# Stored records
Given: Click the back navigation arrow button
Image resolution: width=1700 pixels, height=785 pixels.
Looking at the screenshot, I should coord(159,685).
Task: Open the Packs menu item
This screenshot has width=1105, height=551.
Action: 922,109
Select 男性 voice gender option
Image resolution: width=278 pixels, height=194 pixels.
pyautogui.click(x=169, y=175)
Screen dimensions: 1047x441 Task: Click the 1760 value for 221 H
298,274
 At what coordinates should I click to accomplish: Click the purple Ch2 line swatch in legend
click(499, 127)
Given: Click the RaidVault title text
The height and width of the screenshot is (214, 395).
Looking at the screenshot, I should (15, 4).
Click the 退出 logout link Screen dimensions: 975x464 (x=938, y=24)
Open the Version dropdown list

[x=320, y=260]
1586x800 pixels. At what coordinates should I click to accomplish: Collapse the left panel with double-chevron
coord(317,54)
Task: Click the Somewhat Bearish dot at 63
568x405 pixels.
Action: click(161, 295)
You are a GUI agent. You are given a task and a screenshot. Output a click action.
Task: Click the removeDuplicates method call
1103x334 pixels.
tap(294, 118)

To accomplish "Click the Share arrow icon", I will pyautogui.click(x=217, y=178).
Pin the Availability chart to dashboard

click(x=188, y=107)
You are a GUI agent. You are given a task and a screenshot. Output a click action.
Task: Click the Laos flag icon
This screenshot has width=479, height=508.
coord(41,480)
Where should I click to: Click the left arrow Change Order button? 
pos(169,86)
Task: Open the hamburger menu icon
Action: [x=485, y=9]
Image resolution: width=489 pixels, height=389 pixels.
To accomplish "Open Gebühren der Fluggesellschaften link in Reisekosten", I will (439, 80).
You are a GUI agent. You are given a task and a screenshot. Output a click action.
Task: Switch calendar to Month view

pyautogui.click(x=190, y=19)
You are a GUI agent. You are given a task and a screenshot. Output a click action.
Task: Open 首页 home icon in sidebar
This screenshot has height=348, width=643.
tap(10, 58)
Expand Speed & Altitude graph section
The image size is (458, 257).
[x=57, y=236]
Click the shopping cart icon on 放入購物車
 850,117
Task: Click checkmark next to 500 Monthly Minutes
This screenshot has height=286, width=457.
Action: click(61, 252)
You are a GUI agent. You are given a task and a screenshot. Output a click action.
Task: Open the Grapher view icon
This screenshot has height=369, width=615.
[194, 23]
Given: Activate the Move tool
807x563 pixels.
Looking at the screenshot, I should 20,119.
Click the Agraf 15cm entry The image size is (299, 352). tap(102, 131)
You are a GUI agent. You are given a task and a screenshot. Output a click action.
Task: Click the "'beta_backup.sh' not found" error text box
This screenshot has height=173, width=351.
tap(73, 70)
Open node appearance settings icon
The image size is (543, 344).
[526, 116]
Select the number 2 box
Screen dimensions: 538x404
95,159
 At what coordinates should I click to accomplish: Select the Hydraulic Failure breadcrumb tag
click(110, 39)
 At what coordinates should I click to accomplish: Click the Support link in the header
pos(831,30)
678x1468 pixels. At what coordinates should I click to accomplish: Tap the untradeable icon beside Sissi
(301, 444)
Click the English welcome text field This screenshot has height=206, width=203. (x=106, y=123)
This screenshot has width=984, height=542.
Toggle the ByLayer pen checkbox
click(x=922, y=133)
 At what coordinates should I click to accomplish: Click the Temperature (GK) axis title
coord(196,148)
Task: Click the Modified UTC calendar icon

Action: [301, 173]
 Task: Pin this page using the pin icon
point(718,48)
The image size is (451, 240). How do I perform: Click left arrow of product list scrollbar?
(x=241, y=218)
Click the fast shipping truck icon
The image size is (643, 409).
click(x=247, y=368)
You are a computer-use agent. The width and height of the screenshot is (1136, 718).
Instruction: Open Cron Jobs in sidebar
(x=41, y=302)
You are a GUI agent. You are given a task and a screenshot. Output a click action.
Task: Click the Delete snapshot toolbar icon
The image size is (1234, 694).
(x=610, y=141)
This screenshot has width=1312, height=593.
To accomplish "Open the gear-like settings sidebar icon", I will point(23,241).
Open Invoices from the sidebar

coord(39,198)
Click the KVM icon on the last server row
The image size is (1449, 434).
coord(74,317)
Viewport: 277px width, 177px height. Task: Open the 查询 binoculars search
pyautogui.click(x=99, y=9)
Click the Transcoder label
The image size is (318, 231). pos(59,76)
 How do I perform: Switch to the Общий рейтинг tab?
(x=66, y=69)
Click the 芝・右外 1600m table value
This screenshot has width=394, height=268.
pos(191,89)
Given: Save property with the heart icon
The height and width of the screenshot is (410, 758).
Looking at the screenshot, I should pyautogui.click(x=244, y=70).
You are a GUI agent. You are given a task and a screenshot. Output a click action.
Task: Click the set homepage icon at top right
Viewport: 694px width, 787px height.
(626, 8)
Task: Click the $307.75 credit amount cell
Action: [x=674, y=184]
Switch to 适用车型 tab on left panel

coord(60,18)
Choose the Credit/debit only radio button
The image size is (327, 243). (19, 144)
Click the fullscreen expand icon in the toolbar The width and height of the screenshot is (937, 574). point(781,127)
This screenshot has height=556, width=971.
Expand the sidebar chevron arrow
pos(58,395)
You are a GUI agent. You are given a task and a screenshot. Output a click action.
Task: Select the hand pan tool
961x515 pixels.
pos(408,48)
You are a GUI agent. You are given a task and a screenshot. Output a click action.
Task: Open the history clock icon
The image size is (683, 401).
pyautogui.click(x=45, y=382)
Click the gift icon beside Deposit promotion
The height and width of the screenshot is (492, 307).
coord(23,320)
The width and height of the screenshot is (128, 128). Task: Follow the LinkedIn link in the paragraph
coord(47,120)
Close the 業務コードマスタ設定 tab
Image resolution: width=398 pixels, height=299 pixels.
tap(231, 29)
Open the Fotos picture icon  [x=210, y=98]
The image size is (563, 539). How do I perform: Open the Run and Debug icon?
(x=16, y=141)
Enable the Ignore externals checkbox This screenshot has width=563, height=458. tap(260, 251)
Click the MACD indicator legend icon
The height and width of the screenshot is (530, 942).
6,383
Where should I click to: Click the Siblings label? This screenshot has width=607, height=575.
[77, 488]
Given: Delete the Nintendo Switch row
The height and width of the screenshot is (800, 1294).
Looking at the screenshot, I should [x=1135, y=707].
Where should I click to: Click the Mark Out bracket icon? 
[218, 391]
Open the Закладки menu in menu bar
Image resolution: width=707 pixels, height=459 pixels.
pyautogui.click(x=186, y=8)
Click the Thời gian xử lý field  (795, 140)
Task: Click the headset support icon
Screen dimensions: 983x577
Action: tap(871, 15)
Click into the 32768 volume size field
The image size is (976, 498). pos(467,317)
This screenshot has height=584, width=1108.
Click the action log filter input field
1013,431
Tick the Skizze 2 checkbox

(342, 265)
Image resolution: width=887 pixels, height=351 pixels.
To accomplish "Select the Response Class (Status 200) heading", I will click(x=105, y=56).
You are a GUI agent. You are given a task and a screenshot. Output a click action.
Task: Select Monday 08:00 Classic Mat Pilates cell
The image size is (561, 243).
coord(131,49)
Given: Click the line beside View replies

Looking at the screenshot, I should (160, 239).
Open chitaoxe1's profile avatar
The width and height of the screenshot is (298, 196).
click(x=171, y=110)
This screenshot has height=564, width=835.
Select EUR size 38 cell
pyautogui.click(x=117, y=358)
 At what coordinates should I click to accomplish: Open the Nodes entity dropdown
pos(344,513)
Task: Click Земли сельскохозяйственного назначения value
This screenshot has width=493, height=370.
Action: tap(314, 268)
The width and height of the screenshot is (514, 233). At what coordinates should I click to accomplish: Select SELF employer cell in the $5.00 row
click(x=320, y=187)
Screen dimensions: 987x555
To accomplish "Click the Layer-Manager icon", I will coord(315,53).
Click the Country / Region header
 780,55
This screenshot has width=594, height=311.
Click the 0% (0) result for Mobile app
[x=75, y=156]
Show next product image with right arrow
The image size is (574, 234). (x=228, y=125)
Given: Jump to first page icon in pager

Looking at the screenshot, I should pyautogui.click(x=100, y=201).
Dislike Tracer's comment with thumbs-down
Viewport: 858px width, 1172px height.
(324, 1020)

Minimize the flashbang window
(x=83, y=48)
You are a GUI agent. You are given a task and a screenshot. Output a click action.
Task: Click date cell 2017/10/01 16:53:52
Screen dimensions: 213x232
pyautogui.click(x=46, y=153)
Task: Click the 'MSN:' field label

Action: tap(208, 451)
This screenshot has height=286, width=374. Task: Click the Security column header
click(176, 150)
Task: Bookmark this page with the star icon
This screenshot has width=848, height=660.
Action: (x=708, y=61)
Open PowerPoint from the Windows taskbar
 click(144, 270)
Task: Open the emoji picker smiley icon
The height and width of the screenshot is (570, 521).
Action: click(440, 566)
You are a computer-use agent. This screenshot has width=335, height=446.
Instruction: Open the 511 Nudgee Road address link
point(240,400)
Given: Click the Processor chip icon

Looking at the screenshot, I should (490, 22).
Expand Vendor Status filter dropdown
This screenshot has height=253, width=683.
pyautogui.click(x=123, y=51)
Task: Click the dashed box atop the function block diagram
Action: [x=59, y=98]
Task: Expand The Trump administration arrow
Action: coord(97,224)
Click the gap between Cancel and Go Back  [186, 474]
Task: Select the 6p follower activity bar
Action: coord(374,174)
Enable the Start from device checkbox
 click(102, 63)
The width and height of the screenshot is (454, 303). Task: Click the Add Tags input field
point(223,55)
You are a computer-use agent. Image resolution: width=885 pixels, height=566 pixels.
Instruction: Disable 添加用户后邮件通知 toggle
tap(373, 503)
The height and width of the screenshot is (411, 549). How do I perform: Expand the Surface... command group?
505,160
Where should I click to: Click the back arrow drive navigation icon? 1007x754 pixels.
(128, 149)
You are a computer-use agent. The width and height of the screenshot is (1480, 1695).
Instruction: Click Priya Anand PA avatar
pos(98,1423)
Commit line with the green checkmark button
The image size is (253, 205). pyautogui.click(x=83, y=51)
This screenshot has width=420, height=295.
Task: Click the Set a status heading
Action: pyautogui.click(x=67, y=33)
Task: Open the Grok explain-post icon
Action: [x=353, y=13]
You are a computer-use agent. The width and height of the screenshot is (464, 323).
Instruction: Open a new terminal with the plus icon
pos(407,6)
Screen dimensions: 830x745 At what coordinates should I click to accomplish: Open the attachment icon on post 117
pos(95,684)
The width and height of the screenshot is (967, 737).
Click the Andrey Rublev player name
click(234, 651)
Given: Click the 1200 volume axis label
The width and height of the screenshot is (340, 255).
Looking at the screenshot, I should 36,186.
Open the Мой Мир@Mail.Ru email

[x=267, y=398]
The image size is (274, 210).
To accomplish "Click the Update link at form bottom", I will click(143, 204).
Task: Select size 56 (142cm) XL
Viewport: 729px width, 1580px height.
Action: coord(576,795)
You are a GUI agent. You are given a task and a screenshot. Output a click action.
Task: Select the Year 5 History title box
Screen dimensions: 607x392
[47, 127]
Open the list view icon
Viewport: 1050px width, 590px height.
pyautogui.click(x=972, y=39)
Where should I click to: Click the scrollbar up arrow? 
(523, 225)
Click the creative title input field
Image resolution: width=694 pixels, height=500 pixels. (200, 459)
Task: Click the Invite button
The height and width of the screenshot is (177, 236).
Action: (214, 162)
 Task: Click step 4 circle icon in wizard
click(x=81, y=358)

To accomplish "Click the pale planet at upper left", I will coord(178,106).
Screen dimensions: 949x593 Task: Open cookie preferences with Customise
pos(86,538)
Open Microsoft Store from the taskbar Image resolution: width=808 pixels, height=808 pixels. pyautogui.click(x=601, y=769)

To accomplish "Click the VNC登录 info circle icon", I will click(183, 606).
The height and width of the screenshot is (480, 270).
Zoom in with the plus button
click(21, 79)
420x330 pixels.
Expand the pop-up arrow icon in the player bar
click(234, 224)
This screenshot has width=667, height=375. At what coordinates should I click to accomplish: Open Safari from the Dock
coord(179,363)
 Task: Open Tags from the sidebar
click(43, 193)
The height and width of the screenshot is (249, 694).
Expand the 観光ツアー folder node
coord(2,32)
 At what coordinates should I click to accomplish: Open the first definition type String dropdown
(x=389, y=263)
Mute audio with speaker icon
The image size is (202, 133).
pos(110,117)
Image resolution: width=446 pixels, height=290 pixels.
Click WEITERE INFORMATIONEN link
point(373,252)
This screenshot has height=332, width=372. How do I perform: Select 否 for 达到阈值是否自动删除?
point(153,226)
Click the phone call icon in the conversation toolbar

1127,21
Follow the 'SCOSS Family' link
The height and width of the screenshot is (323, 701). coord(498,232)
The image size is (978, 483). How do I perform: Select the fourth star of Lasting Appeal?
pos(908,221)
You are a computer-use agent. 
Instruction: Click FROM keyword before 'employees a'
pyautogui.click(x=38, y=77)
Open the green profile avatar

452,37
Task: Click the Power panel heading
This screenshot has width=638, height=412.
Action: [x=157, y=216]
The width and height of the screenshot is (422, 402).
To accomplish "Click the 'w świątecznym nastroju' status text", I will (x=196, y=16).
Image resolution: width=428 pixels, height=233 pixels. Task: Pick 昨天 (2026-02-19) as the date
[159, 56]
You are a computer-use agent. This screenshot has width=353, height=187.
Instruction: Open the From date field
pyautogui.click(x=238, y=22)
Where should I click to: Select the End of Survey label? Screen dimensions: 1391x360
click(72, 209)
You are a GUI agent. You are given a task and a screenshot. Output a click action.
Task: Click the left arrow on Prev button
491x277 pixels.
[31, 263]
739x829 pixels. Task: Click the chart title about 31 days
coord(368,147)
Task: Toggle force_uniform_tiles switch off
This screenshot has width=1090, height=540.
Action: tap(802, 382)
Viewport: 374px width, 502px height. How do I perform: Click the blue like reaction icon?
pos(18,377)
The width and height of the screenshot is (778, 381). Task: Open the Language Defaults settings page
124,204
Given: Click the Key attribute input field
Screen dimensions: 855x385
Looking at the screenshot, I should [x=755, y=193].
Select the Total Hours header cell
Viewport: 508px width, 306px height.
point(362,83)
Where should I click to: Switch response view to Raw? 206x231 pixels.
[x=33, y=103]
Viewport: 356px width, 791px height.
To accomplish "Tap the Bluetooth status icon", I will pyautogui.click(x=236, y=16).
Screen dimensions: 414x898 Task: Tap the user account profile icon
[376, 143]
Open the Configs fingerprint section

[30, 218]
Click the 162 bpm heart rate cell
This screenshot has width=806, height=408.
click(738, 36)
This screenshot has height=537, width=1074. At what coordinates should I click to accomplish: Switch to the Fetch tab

# Assignment
Looking at the data above, return every line from the one with "Given: Click the Processor chip icon" down to the one with "is (464, 323).", exactly and inclusively.

# Worked solution
Given: Click the Processor chip icon

Looking at the screenshot, I should (490, 22).
Expand Vendor Status filter dropdown
This screenshot has height=253, width=683.
pyautogui.click(x=123, y=51)
Task: Click the dashed box atop the function block diagram
Action: [x=59, y=98]
Task: Expand The Trump administration arrow
Action: coord(97,224)
Click the gap between Cancel and Go Back  [186, 474]
Task: Select the 6p follower activity bar
Action: coord(374,174)
Enable the Start from device checkbox
 click(102, 63)
The width and height of the screenshot is (454, 303). Task: Click the Add Tags input field
point(223,55)
You are a computer-use agent. Image resolution: width=885 pixels, height=566 pixels.
Instruction: Disable 添加用户后邮件通知 toggle
tap(373, 503)
The height and width of the screenshot is (411, 549). How do I perform: Expand the Surface... command group?
505,160
Where should I click to: Click the back arrow drive navigation icon? 1007x754 pixels.
(128, 149)
You are a computer-use agent. The width and height of the screenshot is (1480, 1695).
Instruction: Click Priya Anand PA avatar
pos(98,1423)
Commit line with the green checkmark button
The image size is (253, 205). pyautogui.click(x=83, y=51)
This screenshot has width=420, height=295.
Task: Click the Set a status heading
Action: pyautogui.click(x=67, y=33)
Task: Open the Grok explain-post icon
Action: [x=353, y=13]
You are a computer-use agent. The width and height of the screenshot is (464, 323).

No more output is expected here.